Già al raggiungimento della torre di Montezago, le belle viste panoramiche sulla sottostante Val Chero si sprecano con la vista dall’alto della vicinissima zona geologica del rio Carbonaro e dintorni con tantissimi calanchi bianchi, gli eremi di Montezago e di Sant’Espedito e il castello di Olmeto (oltre il torrente Chero).
Ma le sorprese non sono terminate.
Dopo i resti della torre di Montezago, legata alle vicende medievali del feudo di Olmeto e che nel corso dell’ultima guerra mondiale fu teatro di importanti episodi bellici, il sentiero scende fino a raggiungere la strada asfaltata che dalla fondovalle del Chero conduce da Tabiano a Prato Ottesola, ecc…
Subito a sinistra c’è la carraia che conduce al crinale di partenza.
Percorsi solo poche decine di metri, a destra c’è un vecchio e poco visibile sentiero (degradato a causa del gelicidio e degli smottamenti) che conduce alla grande voragine della balena, davvero spettacolare e profonda.
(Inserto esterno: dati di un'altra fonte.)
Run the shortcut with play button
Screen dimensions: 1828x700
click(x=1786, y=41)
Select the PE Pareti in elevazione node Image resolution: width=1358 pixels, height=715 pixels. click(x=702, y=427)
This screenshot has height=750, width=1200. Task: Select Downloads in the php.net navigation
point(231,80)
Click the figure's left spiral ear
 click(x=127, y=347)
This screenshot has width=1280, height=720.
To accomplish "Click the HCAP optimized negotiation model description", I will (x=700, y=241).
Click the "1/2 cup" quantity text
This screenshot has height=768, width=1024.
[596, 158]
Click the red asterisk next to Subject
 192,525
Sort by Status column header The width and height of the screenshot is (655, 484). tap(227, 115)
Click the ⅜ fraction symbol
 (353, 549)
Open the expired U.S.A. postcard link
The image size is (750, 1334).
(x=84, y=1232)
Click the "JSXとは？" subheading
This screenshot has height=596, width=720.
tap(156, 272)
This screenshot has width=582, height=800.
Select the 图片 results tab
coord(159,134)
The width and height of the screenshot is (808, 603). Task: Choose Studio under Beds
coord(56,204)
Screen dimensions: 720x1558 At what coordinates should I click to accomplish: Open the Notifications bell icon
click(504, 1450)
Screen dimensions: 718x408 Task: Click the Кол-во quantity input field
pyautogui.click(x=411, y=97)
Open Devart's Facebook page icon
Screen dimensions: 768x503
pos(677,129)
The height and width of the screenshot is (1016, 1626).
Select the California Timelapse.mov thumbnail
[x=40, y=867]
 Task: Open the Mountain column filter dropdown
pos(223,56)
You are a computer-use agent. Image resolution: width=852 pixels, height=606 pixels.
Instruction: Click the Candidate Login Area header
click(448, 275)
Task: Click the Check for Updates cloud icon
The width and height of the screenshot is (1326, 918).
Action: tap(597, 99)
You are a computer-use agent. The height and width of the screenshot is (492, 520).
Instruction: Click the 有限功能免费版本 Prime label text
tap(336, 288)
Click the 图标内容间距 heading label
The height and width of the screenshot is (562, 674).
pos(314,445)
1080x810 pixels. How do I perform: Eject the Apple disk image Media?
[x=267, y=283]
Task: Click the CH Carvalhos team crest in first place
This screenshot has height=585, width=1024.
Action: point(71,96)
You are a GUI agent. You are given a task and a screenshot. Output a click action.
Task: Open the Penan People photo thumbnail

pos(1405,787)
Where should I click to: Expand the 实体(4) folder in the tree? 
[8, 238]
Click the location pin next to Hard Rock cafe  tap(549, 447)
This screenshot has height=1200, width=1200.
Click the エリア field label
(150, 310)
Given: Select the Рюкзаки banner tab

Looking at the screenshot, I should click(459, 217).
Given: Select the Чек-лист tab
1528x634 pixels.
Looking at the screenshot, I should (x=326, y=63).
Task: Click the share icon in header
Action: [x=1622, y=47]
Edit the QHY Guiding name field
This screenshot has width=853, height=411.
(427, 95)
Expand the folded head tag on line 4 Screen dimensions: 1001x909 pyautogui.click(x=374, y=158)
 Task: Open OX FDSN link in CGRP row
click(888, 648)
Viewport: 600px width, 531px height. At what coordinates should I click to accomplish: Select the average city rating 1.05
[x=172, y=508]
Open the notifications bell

Qui affiorarono, nel secolo XIX, i resti fossilizzati di due balene intere; lo scopritore fu Giuseppe Cortesi al quale è dedicato il Museo Geologico di Castell’Arquato.
Nella “Buca” sono ben visibili le antiche stratigrafie delimitanti terra, sabbie gialle e quelle parti più chiare, quasi bianche, che indicano la forte presenza di resti fossilizzati dell’antico “Golfo Padano”.
Pure l’ultimo tratto del sentiero di ritorno riserva una bella deviazione a sinistra che sbuca su un prato dal quale si gode di una bella vista su Magnano e il suo bel castello.

Questo percorso (escludendo la breve deviazione della voragine) è adatto anche alle MTB e in parte è segnalato dalla UISP.

ALTRO DA VEDERE E GUSTARE IN QUESTA ZONA.
-Aree geologiche di Rio Carbonaro e di Rio Stramonte;
-vini doc dei colli piacentini (con uno speciale Gutturnio doc e il bianco frizzantino, leggermente abboccato, Monterosso Val d’Arda);
-ottima ristorazione presso: Trattoria Belvedere di Magnano, Trattoria Biasini di Magnano Chiesa, Agriturismo Al Cögn di Diolo e Ristorante Torretta di Chiavenna Rocchetta.